# Spotwelding aluminum



## ome (Dec 10, 2013)

Hi Guys,
i was experimenting with my 220 joyal benchtop spotwelder with some 1/16 aluminum. 
I got the best welds when i took 2 pieces of 1/16 " steel and put one one each side of the aluminum under the electrode. 
Works like a charm, only spotwelds the aluminum together and not the steel to aluminum. 
Jon


----------



## xalky (Dec 10, 2013)

Interesting...What happened when you tried spotting the aluminum direct? I've never tried spot welding aluminum, so I'm curious. When cleaning the aluminum to spot weld, use only a stainless steel wire brush and mark it for "for aluminum only", so as not to contaminate the weld area with other crap. Then wipe the weld area with acetone for a real good clean, this will remove the oxidation and oils that might be on the weld area. Aluminum oxidizes fairly quickly, so clean as much as you can spot weld at one sitting. Anything left overnight should be cleaned again. The methods given are for tig welding aluminum, but should also work well for spot welding.


----------



## ome (Dec 10, 2013)

Nothing happened at all.  It was wierd, and unexpected, but until I put those 2 pieces of steel, worked like a charm.

Jon


----------



## Rbeckett (Dec 10, 2013)

Are the welds truly fused?  I would love to see a sample of the result because I tend to think that the metal is probably not completely fused and would yield a weak weld that will fail if placed in sheer.  Ive actually never even heard of spot welding alli like your doing either.  Most of the time Alli is tigged with AC and high frequency. Could you possibly cut through the middle of a weld and get a good close up?  Very interesting concept though.

Bob


----------



## ome (Dec 10, 2013)

I will try to cut it, but have limited cutting tools , but i tried to bend it and pull it apart with no success, seems strong. 
Jon


----------



## legacyiron101 (Jan 26, 2014)

may want to use a couple scraps of stainless instead of reg steel for the same reasons that you use a stainless brush when doing tig....the spotwelds themselves will be plenty strong but theres no reason to risk iron or iron oxide inclusions and be sure and use more spot welds then you would for an identical steel peice..aluminum is far more prone to cracking around the HAZ then steel especially if its 6061 which seems to be the most common aluminum sheet found in most shops.One of the reasons that a lot of body shops and custom sheet metal places that do a lot of work with aluminum have started to go back to the old school way of welding it with flux and an oxy/acetylene rig...it takes more skill and more time but it leaves the joint and the surrounding metal less prone to cracking then a tig torch especialy if the area is to be further worked.


----------



## TOOLMASTER (Jan 26, 2014)

the aluminum absorbs all the heat from the steel


----------



## David Kirtley (Jan 26, 2014)

There is a demo of this on youtube. 

[video=youtube_share;gcgC3V3mkcw]http://youtu.be/gcgC3V3mkcw[/video]


----------



## TOOLMASTER (Jan 26, 2014)

you can see the thin steel band run through the machine every weld here.
https://www.youtube.com/watch?v=-amPG_FxUXo


----------



## SE18 (Jan 29, 2014)

A couple weeks ago, a neighbor down the street built a spot welder very similar to the one I built (from a microwave transformer). It runs on 125v normal US current, not 220V like they say you need in the video. He did some experiments with sandwiching aluminum between ferrous and said he could spot weld. If I have time this weekend I might try it, but my spot welder needs some tuning up first.


----------



## george wilson (Jan 29, 2014)

Aluminum  oxidizes instantly. But,the oxide is transparent,and protects the metal under it, so it SEEMS to resist oxidation.


----------



## SE18 (Feb 6, 2014)

my experiment with alum didn't work. I think what George says that alum oxidizes instantly is the reason.

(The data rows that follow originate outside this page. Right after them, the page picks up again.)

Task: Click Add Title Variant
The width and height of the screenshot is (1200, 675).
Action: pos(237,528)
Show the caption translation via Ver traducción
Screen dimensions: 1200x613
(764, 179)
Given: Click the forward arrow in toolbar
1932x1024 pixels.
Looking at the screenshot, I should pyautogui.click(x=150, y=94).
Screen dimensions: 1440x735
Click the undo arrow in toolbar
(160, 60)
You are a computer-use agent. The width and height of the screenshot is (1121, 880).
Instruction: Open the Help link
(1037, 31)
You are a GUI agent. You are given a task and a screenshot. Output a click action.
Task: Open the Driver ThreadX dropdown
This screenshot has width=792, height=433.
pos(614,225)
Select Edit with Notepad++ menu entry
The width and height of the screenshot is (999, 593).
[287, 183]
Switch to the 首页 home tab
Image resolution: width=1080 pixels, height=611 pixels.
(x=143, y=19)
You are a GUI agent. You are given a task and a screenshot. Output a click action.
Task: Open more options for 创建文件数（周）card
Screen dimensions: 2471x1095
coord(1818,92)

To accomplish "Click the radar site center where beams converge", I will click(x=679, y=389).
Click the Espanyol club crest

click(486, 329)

BTW, I got my spot welder to work a lot better by putting a new copper connector on it. Also, I think it's important to clean off any coatings. I tried spot welding coat hangers and nails and found that some of them need to be sanded because they have nasty gooey coatings


----------



## SE18 (Feb 11, 2014)

I'm back! I added a handle from a second microwave I got and dismantled for another project
	

		
			
		

		
	






I wondered if it would do resistance soldering of brass and copper so I took a 4ga copper wire and a brass housekey and in just 1 or 2 seconds it created enough heat to solder the 2 parts fast


I got a switch on back of the unit and added a foot pedal today. The pedal, from Horrible freight, is the worst kind to get IMO. I thought it stops power when foot removed (fail-safe), but it doesn't. You have to tap it again. Another HF model is the fail safe kind. I got it on impulse buy without realizing and it would take several hours driving to return it so it stays




(warning about microwaves: short the capacitor as it could carry a lethal charge. Also ensure it's not plugged in. Also, the magnetron has 2 nice magnets in it but breaking the fluids surrounding them could kill. Also, in making the wood parts, if you slip and fall into the table saw, that could be lethal, as could slipping on the ice outside)


----------



## Marco Bernardini (May 4, 2014)

SE18 said:


> A couple weeks ago, a neighbor down the street built a spot welder very similar to the one I built (from a microwave transformer). It runs on 125v normal US current, not 220V like they say you need in the video.



In Europe household power is 220V/50Hz (actually 230V) single phase instead of 110v/60Hz.
In the video Lazze told about the trick coming from an old Italian guy, so probably he intended 220V as "normal household power".
BTW, our three phase is 400V, even if almost everybody still call it "380V" according to the old value.


----------